According to French Le Monde, on July 26, 2012, the world luxury giant LVMH announced that its net profit in the first half of 2012 had increased by 28%, and its sales had increased by 26%. The group will welcome the second half of 2012 with confidence. Moet Hennessy Louis Vuitton includes the famous French luxury brand Louis Vuitton, the famous Italian fashion brand Bulgari and the French luxury brand C é line. During this period, the Group's net profit reached 1.68 billion euros and sales reached 12.9 billion euros, slightly higher than the estimated value of Dow Jones Newswires. Daily operating income increased by 20% to 2.66 billion euros.
French luxury goods And retail giant Pinot Spring Redo Group (PPR, also known as Paris Spring Department Store Group) announced the performance of its luxury goods business on Thursday (July 26, 2012). Although worried that the slowdown of China's economy would lead to a decline in transaction volume, its performance still maintained the development trend of the second quarter. Paris Spring Department Store Group brand Including Gucci, Bottega Veneta, Yves Saint Laurent, Fnac and Redcats. The Group announced that its daily operating revenue increased by 20% year on year to 815.3 million euros. The rapid growth of luxury goods performance (up 30%) made up for the negative growth (down 11%) of Puma, the sports equipment manufacturer, and the loss of Fnac to the Group.

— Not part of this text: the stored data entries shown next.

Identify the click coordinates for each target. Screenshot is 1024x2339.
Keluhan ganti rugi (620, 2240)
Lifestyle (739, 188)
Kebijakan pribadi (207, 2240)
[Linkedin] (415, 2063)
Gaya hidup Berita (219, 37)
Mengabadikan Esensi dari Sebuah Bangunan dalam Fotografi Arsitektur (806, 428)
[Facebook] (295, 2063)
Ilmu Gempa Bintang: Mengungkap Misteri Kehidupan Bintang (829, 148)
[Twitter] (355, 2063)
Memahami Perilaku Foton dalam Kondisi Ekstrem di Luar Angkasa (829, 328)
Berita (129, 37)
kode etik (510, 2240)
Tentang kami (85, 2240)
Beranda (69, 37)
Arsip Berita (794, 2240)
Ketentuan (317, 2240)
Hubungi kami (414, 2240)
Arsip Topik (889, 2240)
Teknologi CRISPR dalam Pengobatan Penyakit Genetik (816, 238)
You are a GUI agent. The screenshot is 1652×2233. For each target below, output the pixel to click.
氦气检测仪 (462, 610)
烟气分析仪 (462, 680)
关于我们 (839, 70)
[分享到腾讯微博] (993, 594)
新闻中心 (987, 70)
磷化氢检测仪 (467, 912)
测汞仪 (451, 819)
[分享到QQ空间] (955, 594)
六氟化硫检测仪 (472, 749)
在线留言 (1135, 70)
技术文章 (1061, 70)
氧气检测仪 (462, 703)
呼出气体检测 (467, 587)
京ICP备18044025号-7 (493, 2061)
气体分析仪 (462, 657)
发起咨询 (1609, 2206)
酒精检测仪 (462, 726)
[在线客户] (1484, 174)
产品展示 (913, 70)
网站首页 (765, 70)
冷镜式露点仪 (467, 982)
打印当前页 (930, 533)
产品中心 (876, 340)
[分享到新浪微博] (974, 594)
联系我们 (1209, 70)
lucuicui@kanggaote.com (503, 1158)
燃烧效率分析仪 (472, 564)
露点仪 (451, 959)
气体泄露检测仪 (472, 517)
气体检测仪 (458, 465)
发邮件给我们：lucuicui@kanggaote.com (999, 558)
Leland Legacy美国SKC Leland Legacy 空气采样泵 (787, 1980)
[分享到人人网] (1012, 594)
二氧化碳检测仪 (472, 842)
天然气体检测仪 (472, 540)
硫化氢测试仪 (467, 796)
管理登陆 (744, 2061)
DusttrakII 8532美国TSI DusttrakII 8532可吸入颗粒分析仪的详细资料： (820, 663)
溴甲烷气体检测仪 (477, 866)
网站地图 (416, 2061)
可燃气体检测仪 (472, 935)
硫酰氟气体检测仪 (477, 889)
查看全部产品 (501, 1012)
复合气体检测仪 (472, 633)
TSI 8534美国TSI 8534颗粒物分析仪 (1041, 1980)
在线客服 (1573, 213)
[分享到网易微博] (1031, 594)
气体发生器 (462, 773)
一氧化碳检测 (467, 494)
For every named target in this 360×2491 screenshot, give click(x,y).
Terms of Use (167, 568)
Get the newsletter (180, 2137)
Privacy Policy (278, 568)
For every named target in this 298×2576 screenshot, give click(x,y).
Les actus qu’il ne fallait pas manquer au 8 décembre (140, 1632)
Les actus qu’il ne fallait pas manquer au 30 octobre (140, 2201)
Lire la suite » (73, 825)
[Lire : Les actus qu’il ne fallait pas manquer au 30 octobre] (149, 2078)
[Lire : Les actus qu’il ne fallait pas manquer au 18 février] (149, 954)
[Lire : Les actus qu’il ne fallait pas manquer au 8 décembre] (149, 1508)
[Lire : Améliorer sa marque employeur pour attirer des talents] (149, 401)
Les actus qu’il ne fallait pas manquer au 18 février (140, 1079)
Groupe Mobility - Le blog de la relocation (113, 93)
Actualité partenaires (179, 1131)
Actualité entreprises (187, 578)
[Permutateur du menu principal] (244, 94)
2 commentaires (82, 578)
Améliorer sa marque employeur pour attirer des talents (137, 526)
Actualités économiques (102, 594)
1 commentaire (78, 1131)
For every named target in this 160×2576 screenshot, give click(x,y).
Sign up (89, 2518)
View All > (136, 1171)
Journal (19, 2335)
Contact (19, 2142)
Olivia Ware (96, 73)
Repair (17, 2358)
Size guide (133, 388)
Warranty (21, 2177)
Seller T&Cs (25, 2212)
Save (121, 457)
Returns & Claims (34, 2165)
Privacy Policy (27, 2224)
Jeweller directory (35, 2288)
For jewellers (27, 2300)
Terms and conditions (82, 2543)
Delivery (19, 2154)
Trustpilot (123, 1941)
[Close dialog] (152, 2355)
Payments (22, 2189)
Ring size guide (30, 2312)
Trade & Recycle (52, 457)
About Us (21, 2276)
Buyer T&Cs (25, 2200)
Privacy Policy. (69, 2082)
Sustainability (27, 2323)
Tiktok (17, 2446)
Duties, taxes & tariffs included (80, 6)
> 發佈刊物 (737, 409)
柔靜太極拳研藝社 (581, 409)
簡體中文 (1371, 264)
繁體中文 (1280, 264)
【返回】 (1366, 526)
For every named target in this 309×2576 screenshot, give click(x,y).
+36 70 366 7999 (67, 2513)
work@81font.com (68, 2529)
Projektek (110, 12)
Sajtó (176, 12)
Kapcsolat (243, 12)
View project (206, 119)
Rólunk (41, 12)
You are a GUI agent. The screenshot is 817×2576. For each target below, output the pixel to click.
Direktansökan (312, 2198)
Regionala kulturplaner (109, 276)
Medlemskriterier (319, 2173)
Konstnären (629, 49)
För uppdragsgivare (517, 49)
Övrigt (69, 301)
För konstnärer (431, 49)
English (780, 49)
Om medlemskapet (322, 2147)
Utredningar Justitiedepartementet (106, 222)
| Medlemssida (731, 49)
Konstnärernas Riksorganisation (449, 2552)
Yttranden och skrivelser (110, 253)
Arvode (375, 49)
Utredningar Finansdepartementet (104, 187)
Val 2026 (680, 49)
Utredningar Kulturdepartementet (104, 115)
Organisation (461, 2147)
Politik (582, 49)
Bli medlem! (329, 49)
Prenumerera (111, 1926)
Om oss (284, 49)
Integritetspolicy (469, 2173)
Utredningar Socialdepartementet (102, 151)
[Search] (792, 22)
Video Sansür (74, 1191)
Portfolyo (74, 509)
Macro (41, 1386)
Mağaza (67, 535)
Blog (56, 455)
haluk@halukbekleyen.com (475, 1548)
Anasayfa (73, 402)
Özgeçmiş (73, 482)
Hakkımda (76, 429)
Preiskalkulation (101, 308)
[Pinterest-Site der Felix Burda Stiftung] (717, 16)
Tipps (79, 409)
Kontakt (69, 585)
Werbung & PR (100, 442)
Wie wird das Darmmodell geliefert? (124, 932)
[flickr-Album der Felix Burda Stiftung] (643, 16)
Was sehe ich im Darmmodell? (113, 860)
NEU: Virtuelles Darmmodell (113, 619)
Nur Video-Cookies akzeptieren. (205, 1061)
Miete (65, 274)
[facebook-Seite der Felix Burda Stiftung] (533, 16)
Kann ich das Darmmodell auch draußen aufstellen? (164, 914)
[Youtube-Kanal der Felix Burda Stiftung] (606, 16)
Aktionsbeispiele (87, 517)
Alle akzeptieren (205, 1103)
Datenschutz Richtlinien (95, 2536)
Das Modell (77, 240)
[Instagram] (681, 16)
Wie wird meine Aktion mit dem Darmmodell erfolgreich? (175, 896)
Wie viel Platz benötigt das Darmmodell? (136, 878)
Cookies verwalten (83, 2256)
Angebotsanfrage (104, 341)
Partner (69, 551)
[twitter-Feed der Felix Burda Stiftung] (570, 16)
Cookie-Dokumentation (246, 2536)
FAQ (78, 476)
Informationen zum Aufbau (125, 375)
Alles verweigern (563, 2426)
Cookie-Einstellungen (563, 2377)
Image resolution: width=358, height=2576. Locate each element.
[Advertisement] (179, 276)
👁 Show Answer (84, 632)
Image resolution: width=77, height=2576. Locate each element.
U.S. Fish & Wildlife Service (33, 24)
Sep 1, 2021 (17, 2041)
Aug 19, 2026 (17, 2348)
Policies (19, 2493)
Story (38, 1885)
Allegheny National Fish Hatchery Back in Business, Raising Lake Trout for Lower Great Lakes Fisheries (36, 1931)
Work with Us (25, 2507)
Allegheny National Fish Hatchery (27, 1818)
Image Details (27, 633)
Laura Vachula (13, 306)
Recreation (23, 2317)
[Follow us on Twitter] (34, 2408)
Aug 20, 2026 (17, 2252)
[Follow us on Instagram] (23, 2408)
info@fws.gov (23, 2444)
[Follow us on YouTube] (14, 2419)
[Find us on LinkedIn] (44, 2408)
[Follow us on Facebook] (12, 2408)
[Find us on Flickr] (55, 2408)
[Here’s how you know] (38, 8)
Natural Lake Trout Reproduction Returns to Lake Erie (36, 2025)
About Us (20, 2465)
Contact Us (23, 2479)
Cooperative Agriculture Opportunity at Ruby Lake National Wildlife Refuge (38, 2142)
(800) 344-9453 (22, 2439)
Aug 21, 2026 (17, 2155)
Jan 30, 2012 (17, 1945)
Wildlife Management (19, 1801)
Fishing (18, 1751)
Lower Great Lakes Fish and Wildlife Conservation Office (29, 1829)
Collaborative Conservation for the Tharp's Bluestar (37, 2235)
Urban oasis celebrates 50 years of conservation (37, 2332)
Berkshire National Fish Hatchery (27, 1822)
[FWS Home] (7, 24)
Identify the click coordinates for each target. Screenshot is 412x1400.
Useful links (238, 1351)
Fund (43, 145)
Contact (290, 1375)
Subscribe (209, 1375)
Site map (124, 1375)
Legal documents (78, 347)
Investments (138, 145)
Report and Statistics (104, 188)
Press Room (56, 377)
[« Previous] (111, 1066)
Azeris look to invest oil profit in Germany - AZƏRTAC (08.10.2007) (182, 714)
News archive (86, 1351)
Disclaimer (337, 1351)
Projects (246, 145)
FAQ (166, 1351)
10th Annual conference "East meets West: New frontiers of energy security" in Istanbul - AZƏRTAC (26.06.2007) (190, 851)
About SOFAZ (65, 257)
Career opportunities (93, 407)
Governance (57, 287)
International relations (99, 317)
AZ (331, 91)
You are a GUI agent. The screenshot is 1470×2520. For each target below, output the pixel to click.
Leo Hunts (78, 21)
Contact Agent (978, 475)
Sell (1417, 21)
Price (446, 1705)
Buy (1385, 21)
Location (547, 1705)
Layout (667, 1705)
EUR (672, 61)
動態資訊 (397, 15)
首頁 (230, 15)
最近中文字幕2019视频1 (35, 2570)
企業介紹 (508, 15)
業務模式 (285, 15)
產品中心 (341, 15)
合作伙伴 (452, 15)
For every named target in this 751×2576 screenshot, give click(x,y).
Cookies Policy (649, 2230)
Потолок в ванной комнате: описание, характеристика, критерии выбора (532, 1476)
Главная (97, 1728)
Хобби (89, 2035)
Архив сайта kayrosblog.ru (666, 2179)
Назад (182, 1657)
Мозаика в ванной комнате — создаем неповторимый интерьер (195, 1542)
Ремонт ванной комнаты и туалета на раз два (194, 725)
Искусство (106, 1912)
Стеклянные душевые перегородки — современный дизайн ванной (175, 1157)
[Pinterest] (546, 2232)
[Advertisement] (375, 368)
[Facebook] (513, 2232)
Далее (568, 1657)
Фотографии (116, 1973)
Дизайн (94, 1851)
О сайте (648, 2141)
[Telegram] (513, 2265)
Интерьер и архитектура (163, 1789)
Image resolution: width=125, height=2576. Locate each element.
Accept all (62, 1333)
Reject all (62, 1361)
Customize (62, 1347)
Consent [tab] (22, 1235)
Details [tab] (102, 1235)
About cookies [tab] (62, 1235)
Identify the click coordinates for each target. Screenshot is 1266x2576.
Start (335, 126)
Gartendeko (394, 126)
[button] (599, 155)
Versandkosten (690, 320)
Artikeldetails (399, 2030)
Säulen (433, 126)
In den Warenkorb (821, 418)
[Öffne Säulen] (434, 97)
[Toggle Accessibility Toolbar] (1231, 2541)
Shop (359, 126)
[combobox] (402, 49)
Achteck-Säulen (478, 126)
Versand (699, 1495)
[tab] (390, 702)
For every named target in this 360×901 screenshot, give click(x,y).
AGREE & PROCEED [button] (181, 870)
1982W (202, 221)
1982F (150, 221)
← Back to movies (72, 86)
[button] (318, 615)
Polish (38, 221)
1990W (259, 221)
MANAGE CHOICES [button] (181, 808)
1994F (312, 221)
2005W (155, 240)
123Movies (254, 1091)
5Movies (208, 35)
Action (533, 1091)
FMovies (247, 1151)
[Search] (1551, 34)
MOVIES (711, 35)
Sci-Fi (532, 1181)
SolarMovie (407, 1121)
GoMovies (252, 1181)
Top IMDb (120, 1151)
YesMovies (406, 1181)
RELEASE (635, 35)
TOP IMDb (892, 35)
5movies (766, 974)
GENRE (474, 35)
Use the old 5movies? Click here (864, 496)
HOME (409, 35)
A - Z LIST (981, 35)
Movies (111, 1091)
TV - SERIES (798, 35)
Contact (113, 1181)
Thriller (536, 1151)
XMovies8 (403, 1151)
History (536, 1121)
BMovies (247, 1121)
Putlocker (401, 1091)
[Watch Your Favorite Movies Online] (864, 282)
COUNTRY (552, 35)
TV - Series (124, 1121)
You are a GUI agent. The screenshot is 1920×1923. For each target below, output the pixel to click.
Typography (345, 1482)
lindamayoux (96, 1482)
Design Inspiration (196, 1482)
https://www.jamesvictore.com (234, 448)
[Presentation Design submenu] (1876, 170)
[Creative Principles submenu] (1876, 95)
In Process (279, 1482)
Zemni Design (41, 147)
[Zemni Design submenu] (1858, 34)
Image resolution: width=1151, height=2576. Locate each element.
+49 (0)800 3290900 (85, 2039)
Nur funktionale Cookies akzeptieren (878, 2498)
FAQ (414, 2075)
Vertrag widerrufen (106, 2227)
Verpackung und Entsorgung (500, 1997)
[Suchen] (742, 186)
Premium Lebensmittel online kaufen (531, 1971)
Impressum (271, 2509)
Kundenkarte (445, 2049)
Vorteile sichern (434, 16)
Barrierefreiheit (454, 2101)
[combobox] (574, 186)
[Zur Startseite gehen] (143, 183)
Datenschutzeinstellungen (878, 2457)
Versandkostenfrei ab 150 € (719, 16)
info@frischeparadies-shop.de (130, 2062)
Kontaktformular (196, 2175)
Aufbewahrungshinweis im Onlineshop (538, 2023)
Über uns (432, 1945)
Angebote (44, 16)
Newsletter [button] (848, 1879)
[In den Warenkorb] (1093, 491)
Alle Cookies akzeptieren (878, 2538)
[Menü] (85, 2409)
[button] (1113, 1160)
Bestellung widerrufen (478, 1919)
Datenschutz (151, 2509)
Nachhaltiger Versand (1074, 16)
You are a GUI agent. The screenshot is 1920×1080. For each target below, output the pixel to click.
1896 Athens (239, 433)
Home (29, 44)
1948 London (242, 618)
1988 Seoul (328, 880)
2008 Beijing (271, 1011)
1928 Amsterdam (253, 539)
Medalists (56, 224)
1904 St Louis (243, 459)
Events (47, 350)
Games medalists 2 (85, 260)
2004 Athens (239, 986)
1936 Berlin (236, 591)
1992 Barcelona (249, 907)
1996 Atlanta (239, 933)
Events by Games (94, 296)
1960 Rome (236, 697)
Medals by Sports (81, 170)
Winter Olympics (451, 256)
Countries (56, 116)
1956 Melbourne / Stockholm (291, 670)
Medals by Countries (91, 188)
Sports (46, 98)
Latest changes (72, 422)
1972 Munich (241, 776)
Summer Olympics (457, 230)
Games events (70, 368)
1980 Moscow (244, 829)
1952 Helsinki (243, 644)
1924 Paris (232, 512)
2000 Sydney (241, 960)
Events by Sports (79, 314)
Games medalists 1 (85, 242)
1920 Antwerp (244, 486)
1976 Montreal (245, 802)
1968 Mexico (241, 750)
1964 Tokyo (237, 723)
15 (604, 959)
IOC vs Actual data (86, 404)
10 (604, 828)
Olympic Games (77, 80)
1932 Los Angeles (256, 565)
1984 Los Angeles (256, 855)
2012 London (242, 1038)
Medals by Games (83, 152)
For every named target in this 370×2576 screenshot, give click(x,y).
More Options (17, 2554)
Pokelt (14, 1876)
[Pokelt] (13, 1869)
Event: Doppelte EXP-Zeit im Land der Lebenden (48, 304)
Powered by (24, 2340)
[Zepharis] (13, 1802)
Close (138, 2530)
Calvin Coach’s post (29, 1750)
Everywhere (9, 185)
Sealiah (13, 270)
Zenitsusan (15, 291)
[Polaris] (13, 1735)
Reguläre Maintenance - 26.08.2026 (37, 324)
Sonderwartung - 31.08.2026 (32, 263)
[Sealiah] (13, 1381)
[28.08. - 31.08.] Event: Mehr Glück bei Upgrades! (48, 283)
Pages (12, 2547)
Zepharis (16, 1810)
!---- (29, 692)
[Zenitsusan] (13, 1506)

The performance of the luxury goods business grew by 17.4% organically in the second quarter, maintaining the growth rate of 17.6% in the first quarter. However, analysts once thought that its growth rate would be about 15.7%. The performance growth rate of Gucci, the leading brand in the luxury industry, slowed down (organic growth of 10% in the second quarter, compared with 11.6% in the first quarter), but it was still higher than the analyst's estimate (9%).
After the equity fight with LVMH in 1999, Gucci was successfully taken over by PPR Group. PPR Group has jumped from its initial focus on retail business to the third largest luxury goods group. Complete the first strategic leap.
In 1963, PPR Group was founded, starting with wood. In 1988, it sought to be listed, followed by the 1990s, and began to expand rapidly. From 1991 to 1994, it gradually acquired furniture companies, Paris Spring Department Store and French local retail enterprises. The transformation period came from 1999. The Gucci equity acquisition war in 1999 made PPR rapidly transform and start to enter the luxury field on a large scale, and also made LVMH's previously dominant luxury field have a new territory.